BEGIN

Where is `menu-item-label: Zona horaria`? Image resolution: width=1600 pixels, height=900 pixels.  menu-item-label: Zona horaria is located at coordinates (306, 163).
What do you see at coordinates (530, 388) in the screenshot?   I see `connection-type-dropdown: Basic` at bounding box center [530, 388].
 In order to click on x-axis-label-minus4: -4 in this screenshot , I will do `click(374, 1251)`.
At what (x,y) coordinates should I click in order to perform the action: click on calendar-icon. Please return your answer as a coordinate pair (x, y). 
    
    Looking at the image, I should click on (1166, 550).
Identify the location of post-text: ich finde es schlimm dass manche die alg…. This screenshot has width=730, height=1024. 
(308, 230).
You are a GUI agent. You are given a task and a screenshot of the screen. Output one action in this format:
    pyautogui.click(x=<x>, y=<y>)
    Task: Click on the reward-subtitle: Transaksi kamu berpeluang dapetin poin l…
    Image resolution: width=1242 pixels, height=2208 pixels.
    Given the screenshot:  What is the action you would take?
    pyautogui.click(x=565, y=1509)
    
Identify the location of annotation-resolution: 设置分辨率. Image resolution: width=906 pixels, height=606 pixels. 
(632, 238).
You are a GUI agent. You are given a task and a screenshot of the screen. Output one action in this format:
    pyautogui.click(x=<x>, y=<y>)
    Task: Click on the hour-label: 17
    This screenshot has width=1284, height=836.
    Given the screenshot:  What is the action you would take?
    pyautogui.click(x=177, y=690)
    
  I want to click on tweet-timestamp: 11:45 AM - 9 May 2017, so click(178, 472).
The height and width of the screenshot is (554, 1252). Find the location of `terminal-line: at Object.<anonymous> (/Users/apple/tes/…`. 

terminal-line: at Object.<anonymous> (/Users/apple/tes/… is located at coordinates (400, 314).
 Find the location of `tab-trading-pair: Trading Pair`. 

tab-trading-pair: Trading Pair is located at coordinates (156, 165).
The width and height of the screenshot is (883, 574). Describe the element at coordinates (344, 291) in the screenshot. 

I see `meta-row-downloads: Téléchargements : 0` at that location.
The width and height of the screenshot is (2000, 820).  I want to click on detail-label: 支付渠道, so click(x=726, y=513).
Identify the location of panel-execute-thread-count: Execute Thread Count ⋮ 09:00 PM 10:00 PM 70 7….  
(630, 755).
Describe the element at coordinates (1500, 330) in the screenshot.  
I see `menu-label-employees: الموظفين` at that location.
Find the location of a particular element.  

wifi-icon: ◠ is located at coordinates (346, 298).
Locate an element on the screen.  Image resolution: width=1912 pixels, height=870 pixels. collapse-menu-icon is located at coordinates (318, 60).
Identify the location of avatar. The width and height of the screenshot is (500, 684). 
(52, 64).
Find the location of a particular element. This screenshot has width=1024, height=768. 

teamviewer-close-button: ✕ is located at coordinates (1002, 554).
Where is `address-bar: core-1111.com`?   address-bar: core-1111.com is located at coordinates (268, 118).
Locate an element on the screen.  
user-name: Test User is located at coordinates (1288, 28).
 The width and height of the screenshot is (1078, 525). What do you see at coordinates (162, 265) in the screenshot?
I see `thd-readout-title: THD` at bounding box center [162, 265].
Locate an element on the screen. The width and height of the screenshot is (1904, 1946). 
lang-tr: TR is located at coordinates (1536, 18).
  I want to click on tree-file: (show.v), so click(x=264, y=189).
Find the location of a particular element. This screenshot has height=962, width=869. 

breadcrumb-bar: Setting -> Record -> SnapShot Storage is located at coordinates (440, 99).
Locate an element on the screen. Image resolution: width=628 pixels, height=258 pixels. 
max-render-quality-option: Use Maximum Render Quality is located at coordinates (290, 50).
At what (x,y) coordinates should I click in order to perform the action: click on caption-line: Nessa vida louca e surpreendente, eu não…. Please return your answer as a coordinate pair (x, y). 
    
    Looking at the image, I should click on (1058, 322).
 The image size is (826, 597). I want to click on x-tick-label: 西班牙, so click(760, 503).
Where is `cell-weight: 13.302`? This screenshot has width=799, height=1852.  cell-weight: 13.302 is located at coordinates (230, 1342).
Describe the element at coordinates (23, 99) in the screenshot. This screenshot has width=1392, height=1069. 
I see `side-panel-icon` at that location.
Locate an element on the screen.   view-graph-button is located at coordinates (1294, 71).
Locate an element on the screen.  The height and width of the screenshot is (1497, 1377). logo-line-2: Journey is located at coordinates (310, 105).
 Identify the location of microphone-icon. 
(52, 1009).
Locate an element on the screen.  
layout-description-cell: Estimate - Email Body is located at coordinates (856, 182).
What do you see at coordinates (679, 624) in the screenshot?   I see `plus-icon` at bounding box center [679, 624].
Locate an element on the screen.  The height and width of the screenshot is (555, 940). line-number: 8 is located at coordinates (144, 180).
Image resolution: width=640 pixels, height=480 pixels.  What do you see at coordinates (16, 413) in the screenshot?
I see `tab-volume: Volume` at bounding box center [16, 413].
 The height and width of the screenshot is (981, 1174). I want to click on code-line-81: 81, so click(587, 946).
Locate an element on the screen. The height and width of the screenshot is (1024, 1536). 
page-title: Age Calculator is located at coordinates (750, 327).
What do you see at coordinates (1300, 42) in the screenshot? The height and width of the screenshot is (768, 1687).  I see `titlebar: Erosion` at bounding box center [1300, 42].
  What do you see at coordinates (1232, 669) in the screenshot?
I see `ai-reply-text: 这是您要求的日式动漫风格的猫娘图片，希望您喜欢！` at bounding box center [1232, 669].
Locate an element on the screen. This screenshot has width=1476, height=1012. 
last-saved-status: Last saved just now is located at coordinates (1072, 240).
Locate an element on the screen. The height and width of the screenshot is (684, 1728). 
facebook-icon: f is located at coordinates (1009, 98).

END

Copy out every one of the items above word for word, with nothing changed, added, or left out.

Where is `menu-item-label: Zona horaria`? Image resolution: width=1600 pixels, height=900 pixels.  menu-item-label: Zona horaria is located at coordinates (306, 163).
What do you see at coordinates (530, 388) in the screenshot?   I see `connection-type-dropdown: Basic` at bounding box center [530, 388].
 In order to click on x-axis-label-minus4: -4 in this screenshot , I will do `click(374, 1251)`.
At what (x,y) coordinates should I click in order to perform the action: click on calendar-icon. Please return your answer as a coordinate pair (x, y). 
    
    Looking at the image, I should click on (1166, 550).
Identify the location of post-text: ich finde es schlimm dass manche die alg…. This screenshot has width=730, height=1024. 
(308, 230).
You are a GUI agent. You are given a task and a screenshot of the screen. Output one action in this format:
    pyautogui.click(x=<x>, y=<y>)
    Task: Click on the reward-subtitle: Transaksi kamu berpeluang dapetin poin l…
    Image resolution: width=1242 pixels, height=2208 pixels.
    Given the screenshot:  What is the action you would take?
    pyautogui.click(x=565, y=1509)
    
Identify the location of annotation-resolution: 设置分辨率. Image resolution: width=906 pixels, height=606 pixels. 
(632, 238).
You are a GUI agent. You are given a task and a screenshot of the screen. Output one action in this format:
    pyautogui.click(x=<x>, y=<y>)
    Task: Click on the hour-label: 17
    This screenshot has width=1284, height=836.
    Given the screenshot:  What is the action you would take?
    pyautogui.click(x=177, y=690)
    
  I want to click on tweet-timestamp: 11:45 AM - 9 May 2017, so click(178, 472).
The height and width of the screenshot is (554, 1252). Find the location of `terminal-line: at Object.<anonymous> (/Users/apple/tes/…`. 

terminal-line: at Object.<anonymous> (/Users/apple/tes/… is located at coordinates (400, 314).
 Find the location of `tab-trading-pair: Trading Pair`. 

tab-trading-pair: Trading Pair is located at coordinates (156, 165).
The width and height of the screenshot is (883, 574). Describe the element at coordinates (344, 291) in the screenshot. 

I see `meta-row-downloads: Téléchargements : 0` at that location.
The width and height of the screenshot is (2000, 820).  I want to click on detail-label: 支付渠道, so click(x=726, y=513).
Identify the location of panel-execute-thread-count: Execute Thread Count ⋮ 09:00 PM 10:00 PM 70 7….  
(630, 755).
Describe the element at coordinates (1500, 330) in the screenshot.  
I see `menu-label-employees: الموظفين` at that location.
Find the location of a particular element.  

wifi-icon: ◠ is located at coordinates (346, 298).
Locate an element on the screen.  Image resolution: width=1912 pixels, height=870 pixels. collapse-menu-icon is located at coordinates (318, 60).
Identify the location of avatar. The width and height of the screenshot is (500, 684). 
(52, 64).
Find the location of a particular element. This screenshot has width=1024, height=768. 

teamviewer-close-button: ✕ is located at coordinates (1002, 554).
Where is `address-bar: core-1111.com`?   address-bar: core-1111.com is located at coordinates (268, 118).
Locate an element on the screen.  
user-name: Test User is located at coordinates (1288, 28).
 The width and height of the screenshot is (1078, 525). What do you see at coordinates (162, 265) in the screenshot?
I see `thd-readout-title: THD` at bounding box center [162, 265].
Locate an element on the screen. The width and height of the screenshot is (1904, 1946). 
lang-tr: TR is located at coordinates (1536, 18).
  I want to click on tree-file: (show.v), so click(x=264, y=189).
Find the location of a particular element. This screenshot has height=962, width=869. 

breadcrumb-bar: Setting -> Record -> SnapShot Storage is located at coordinates (440, 99).
Locate an element on the screen. Image resolution: width=628 pixels, height=258 pixels. 
max-render-quality-option: Use Maximum Render Quality is located at coordinates (290, 50).
At what (x,y) coordinates should I click in order to perform the action: click on caption-line: Nessa vida louca e surpreendente, eu não…. Please return your answer as a coordinate pair (x, y). 
    
    Looking at the image, I should click on (1058, 322).
 The image size is (826, 597). I want to click on x-tick-label: 西班牙, so click(760, 503).
Where is `cell-weight: 13.302`? This screenshot has width=799, height=1852.  cell-weight: 13.302 is located at coordinates (230, 1342).
Describe the element at coordinates (23, 99) in the screenshot. This screenshot has width=1392, height=1069. 
I see `side-panel-icon` at that location.
Locate an element on the screen.   view-graph-button is located at coordinates (1294, 71).
Locate an element on the screen.  The height and width of the screenshot is (1497, 1377). logo-line-2: Journey is located at coordinates (310, 105).
 Identify the location of microphone-icon. 
(52, 1009).
Locate an element on the screen.  
layout-description-cell: Estimate - Email Body is located at coordinates (856, 182).
What do you see at coordinates (679, 624) in the screenshot?   I see `plus-icon` at bounding box center [679, 624].
Locate an element on the screen.  The height and width of the screenshot is (555, 940). line-number: 8 is located at coordinates (144, 180).
Image resolution: width=640 pixels, height=480 pixels.  What do you see at coordinates (16, 413) in the screenshot?
I see `tab-volume: Volume` at bounding box center [16, 413].
 The height and width of the screenshot is (981, 1174). I want to click on code-line-81: 81, so click(587, 946).
Locate an element on the screen. The height and width of the screenshot is (1024, 1536). 
page-title: Age Calculator is located at coordinates (750, 327).
What do you see at coordinates (1300, 42) in the screenshot? The height and width of the screenshot is (768, 1687).  I see `titlebar: Erosion` at bounding box center [1300, 42].
  What do you see at coordinates (1232, 669) in the screenshot?
I see `ai-reply-text: 这是您要求的日式动漫风格的猫娘图片，希望您喜欢！` at bounding box center [1232, 669].
Locate an element on the screen. This screenshot has width=1476, height=1012. 
last-saved-status: Last saved just now is located at coordinates (1072, 240).
Locate an element on the screen. The height and width of the screenshot is (684, 1728). 
facebook-icon: f is located at coordinates (1009, 98).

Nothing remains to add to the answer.